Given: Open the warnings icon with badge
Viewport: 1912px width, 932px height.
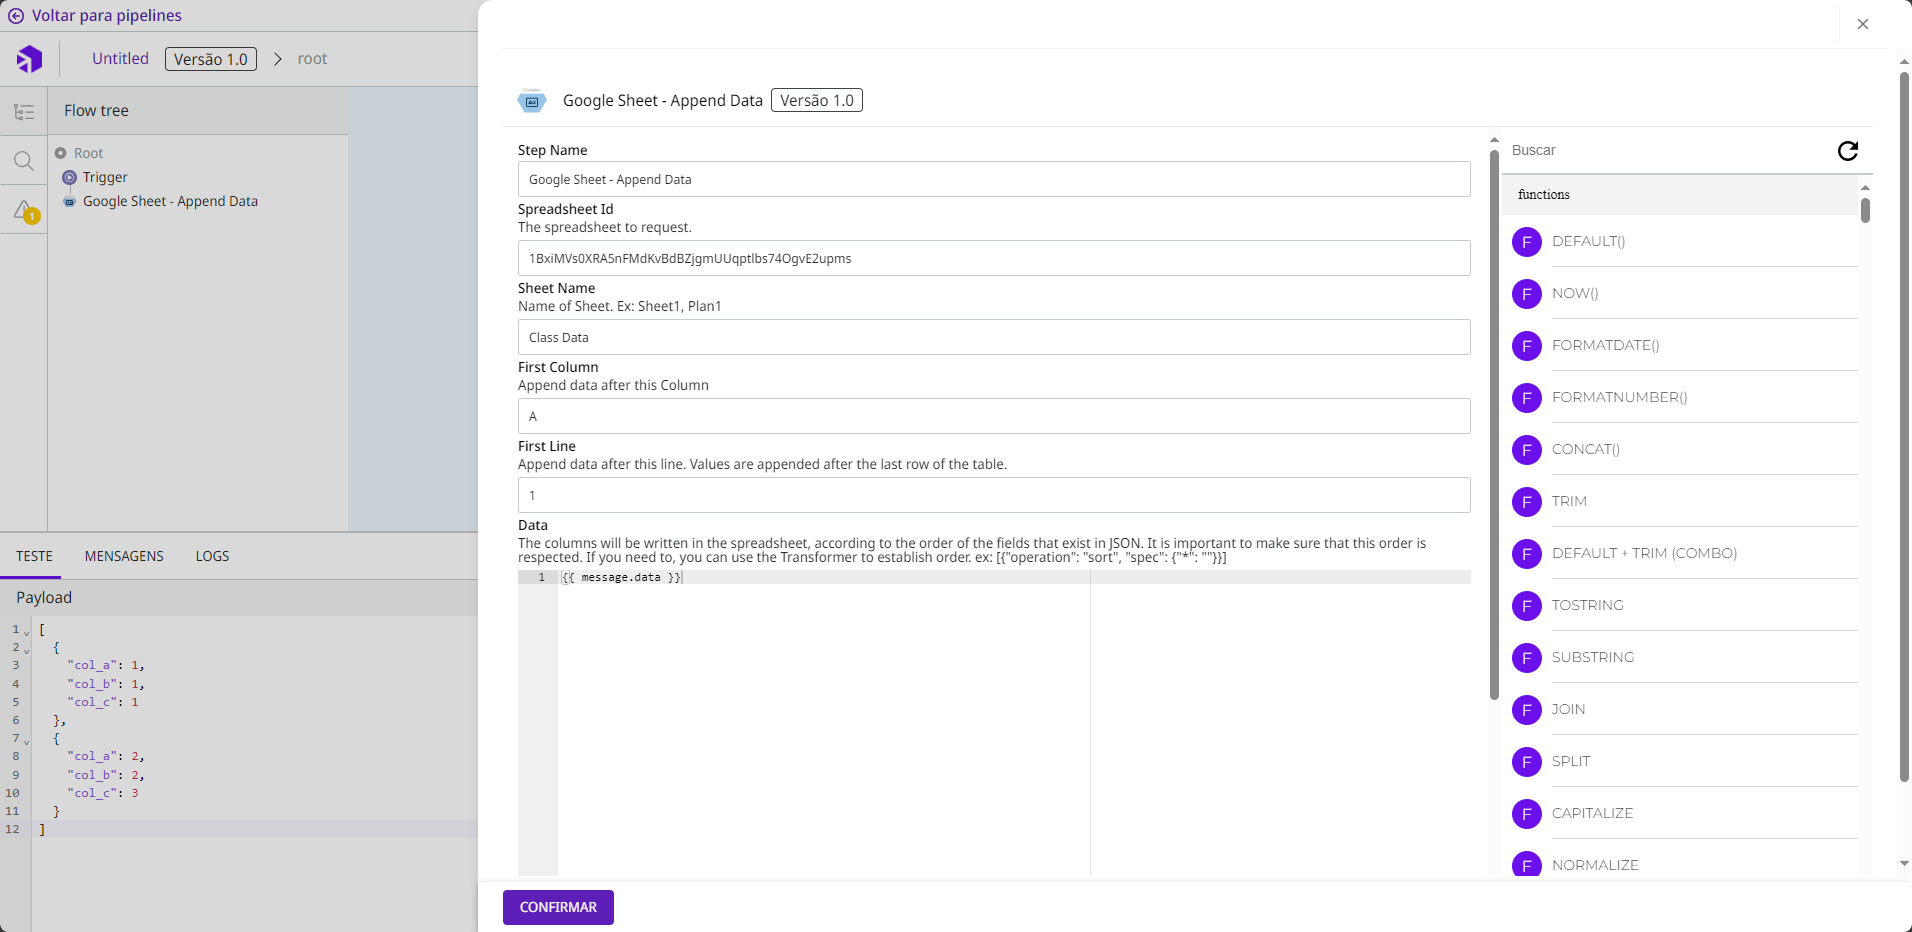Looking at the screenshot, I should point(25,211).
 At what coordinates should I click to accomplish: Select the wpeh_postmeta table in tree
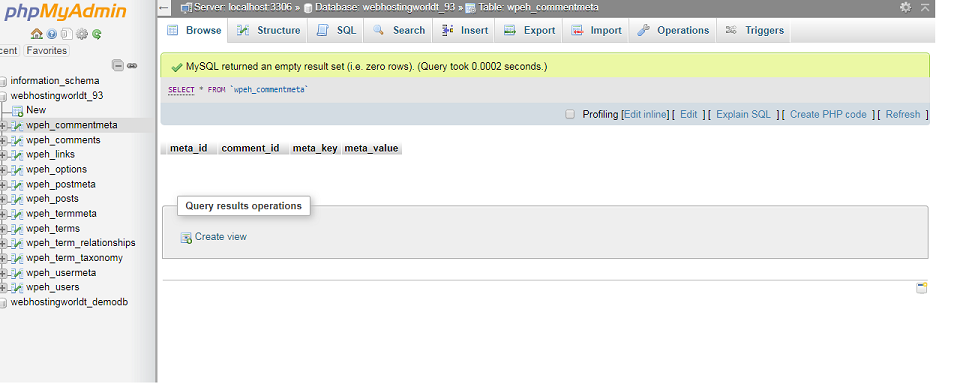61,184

# # #

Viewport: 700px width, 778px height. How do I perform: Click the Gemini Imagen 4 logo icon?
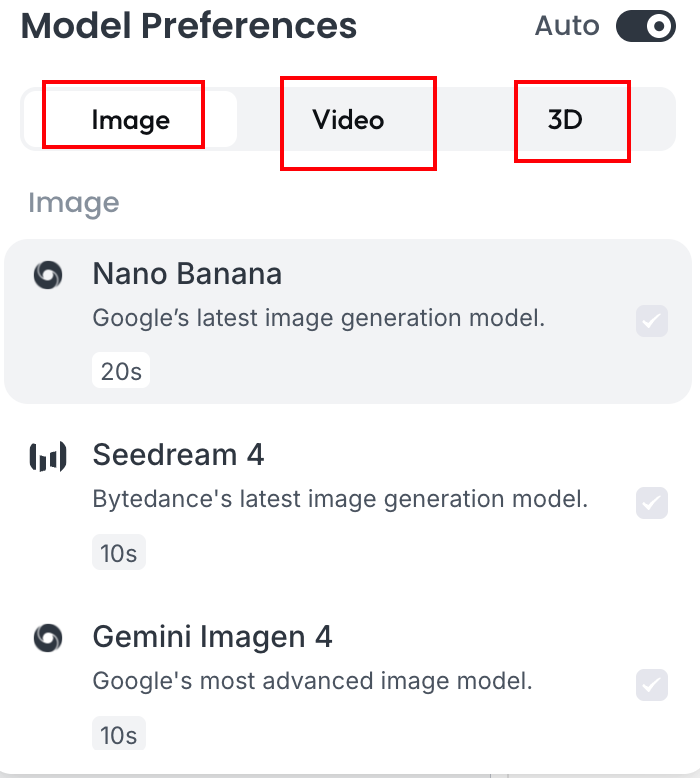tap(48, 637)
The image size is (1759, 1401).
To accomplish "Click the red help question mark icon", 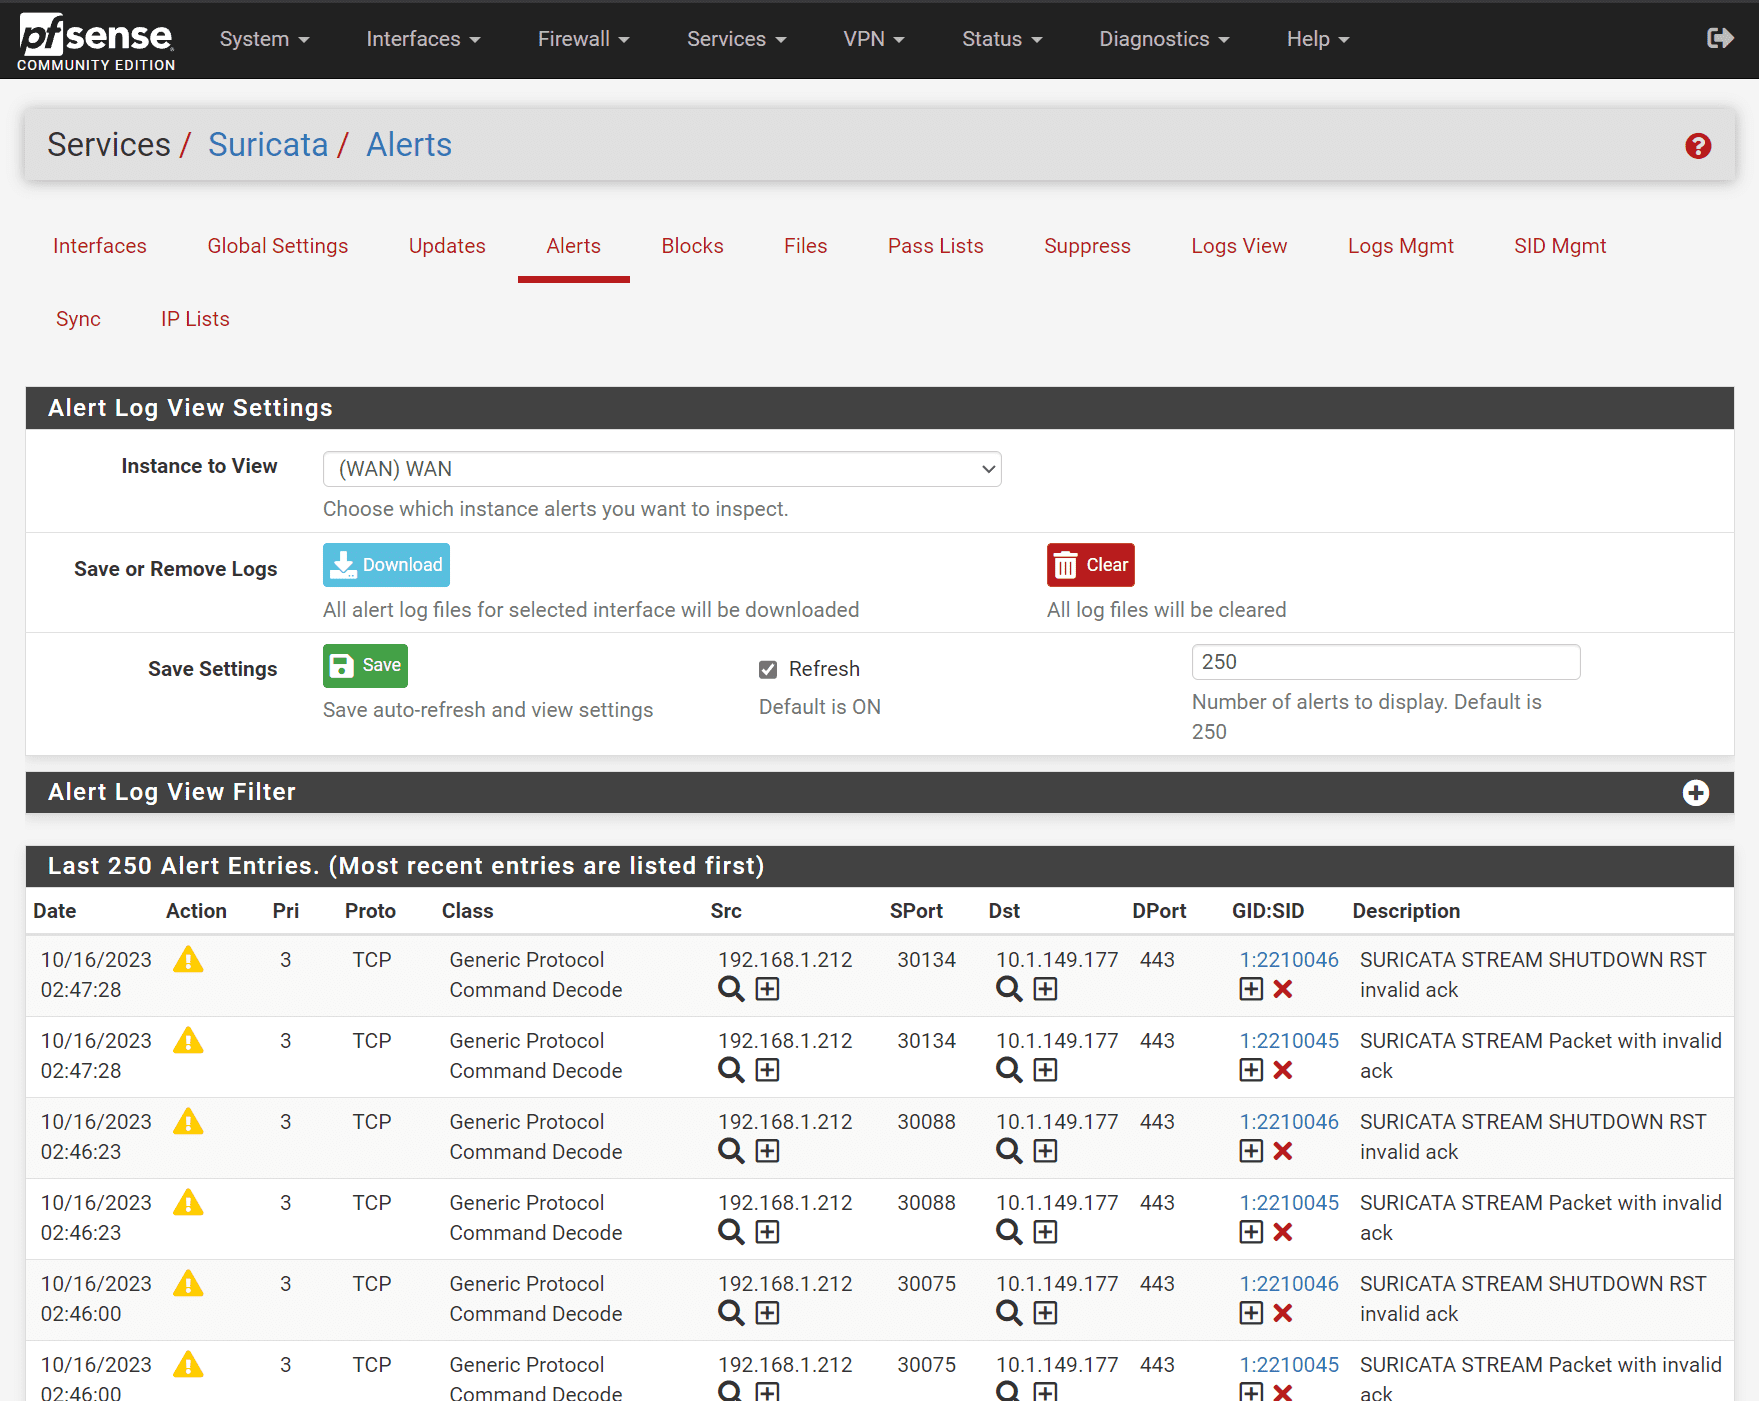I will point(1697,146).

# # #

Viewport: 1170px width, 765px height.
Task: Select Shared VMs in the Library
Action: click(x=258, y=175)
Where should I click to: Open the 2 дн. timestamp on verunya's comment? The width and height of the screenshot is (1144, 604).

# # #

Count every line of the records that includes "Open", and give that number with no other words.

### Answer area
2